*Problem to work on:* The data follows this line. Copy verbatim the line with "Instruction: Open the user" and each line after it to the end.

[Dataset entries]
BEGIN
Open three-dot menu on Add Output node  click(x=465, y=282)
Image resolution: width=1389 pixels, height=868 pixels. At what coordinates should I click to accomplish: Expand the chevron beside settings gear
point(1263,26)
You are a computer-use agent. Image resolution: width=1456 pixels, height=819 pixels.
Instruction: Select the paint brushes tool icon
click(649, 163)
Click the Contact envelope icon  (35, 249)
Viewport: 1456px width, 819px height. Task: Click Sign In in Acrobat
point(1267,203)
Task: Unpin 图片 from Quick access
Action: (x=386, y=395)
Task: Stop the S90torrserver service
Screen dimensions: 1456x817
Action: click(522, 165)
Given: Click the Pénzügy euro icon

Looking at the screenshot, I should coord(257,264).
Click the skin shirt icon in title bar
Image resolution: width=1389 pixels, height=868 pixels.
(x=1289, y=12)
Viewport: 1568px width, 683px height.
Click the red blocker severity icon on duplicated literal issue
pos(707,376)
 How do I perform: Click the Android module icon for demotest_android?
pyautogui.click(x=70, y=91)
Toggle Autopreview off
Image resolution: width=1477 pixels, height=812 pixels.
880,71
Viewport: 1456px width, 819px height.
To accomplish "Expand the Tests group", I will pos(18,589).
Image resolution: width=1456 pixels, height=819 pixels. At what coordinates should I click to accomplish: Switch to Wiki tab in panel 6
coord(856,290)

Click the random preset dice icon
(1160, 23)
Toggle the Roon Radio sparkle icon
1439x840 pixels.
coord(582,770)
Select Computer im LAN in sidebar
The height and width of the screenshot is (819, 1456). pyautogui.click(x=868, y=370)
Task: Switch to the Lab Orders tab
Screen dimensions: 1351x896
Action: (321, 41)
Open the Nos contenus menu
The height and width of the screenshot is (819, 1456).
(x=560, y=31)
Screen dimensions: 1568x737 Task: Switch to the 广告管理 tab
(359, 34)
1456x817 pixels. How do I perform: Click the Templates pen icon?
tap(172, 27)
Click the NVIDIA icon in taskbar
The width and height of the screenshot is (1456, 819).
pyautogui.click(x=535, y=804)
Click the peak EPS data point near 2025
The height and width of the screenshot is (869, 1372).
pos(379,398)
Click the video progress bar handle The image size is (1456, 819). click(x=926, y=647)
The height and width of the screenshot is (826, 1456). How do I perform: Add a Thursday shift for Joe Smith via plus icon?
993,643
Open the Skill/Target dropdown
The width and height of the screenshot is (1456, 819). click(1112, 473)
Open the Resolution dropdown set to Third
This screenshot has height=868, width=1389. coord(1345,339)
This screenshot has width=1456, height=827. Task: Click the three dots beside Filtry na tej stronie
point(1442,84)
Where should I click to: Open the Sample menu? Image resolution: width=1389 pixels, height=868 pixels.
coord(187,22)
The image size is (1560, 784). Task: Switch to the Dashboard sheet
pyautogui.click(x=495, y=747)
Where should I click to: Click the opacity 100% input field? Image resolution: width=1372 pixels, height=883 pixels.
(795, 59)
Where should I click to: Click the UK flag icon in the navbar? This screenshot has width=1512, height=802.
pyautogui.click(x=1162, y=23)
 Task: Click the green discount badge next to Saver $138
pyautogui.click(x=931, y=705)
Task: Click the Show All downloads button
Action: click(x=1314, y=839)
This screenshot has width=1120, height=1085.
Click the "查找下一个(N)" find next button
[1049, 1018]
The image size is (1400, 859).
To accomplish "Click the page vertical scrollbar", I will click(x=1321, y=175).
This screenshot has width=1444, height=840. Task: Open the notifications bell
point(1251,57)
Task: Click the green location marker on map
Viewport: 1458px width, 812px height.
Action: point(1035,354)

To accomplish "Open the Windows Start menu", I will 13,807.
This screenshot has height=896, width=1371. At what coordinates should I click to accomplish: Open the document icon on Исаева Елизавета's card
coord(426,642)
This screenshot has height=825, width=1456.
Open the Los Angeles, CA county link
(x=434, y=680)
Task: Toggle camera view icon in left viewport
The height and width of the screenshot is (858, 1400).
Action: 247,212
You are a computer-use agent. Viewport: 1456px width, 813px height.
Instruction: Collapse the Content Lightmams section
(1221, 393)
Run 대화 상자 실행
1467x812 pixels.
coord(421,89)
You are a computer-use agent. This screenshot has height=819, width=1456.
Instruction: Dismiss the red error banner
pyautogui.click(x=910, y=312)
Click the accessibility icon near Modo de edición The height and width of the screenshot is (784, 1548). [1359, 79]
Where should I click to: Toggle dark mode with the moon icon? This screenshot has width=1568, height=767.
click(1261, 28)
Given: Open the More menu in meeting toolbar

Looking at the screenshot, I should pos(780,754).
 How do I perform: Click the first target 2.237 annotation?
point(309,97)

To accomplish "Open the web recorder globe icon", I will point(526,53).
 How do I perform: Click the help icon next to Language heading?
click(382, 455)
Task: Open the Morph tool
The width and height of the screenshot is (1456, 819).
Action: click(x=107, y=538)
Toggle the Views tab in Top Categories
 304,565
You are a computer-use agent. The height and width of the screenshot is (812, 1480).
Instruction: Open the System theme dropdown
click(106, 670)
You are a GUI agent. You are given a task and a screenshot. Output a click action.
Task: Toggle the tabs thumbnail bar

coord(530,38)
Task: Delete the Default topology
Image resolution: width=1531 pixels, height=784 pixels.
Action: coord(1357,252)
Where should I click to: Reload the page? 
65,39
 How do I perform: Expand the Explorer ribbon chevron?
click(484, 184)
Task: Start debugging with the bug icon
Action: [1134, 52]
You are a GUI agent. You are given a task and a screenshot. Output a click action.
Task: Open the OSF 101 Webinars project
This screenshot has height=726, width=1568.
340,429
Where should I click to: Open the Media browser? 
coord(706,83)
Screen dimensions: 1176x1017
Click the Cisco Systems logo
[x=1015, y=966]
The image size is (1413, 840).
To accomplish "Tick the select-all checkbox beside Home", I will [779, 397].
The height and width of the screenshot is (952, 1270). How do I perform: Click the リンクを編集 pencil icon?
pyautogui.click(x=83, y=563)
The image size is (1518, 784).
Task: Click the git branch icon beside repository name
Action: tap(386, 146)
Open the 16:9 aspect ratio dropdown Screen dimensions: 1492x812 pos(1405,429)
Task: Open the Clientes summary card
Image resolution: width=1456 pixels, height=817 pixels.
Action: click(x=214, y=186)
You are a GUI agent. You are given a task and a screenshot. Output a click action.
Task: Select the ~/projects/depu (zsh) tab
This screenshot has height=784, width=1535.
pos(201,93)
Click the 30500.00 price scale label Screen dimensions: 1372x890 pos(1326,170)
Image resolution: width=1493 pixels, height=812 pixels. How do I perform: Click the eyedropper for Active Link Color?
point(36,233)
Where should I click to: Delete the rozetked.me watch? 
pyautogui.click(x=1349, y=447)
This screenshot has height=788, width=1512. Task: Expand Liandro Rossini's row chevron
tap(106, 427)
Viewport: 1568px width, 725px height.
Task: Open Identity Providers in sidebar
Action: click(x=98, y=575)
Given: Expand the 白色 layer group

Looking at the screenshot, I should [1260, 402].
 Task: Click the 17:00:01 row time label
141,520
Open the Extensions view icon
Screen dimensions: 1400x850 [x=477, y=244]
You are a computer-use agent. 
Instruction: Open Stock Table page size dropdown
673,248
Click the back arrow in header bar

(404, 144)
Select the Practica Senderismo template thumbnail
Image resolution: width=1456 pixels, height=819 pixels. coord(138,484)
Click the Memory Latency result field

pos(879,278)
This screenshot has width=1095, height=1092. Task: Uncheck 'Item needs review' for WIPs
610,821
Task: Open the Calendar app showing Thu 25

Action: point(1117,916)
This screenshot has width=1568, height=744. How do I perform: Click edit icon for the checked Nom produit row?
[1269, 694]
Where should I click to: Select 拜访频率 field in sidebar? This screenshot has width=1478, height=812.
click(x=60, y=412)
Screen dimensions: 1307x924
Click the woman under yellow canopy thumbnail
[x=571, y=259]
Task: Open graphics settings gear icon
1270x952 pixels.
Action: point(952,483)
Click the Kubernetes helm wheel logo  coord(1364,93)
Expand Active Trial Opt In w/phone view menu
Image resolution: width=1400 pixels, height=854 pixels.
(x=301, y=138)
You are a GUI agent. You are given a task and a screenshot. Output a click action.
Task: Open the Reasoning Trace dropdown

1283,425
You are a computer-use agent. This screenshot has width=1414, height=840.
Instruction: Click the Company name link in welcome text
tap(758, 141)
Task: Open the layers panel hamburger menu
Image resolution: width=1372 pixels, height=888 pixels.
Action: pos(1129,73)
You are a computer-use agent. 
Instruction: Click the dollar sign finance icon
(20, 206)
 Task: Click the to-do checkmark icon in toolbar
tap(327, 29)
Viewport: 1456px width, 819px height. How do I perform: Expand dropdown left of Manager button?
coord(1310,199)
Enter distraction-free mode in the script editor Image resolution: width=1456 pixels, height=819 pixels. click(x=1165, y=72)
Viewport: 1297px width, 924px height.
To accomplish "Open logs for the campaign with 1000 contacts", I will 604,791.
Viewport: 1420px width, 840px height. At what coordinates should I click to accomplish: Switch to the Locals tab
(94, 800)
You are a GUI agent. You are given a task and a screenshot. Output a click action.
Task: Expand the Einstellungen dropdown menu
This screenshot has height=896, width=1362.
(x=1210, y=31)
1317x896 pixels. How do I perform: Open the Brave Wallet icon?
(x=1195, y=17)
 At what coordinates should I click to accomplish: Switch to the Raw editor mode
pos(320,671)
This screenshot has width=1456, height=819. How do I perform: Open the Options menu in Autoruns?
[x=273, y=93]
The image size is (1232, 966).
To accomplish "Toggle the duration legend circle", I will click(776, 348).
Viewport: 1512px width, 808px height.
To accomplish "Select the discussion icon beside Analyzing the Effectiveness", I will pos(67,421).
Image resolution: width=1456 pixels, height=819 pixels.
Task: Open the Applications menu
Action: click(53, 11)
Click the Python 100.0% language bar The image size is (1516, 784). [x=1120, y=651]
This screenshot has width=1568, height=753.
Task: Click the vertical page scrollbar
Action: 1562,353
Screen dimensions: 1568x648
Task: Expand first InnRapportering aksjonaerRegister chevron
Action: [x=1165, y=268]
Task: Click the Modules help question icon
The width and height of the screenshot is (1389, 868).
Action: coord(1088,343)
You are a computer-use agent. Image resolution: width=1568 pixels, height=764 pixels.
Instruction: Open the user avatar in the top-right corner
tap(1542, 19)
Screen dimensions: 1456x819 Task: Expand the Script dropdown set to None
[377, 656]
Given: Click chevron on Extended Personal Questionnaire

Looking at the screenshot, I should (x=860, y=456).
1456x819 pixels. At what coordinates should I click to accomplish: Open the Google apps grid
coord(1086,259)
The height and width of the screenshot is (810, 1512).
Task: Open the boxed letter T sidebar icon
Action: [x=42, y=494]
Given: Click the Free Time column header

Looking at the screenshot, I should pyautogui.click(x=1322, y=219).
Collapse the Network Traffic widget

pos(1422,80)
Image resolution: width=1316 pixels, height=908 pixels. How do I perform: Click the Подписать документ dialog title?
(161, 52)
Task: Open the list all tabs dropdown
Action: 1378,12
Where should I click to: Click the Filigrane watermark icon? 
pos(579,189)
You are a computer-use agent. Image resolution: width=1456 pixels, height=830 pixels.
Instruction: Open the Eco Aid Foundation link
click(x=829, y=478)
END
*Output:*
Instruction: Open the user avatar in the top-right corner
tap(1542, 19)
Screen dimensions: 1456x819 Task: Expand the Script dropdown set to None
[377, 656]
Given: Click chevron on Extended Personal Questionnaire

Looking at the screenshot, I should (x=860, y=456).
1456x819 pixels. At what coordinates should I click to accomplish: Open the Google apps grid
coord(1086,259)
The height and width of the screenshot is (810, 1512).
Task: Open the boxed letter T sidebar icon
Action: [x=42, y=494]
Given: Click the Free Time column header

Looking at the screenshot, I should pyautogui.click(x=1322, y=219).
Collapse the Network Traffic widget

pos(1422,80)
Image resolution: width=1316 pixels, height=908 pixels. How do I perform: Click the Подписать документ dialog title?
(161, 52)
Task: Open the list all tabs dropdown
Action: 1378,12
Where should I click to: Click the Filigrane watermark icon? 
pos(579,189)
You are a computer-use agent. Image resolution: width=1456 pixels, height=830 pixels.
Instruction: Open the Eco Aid Foundation link
click(x=829, y=478)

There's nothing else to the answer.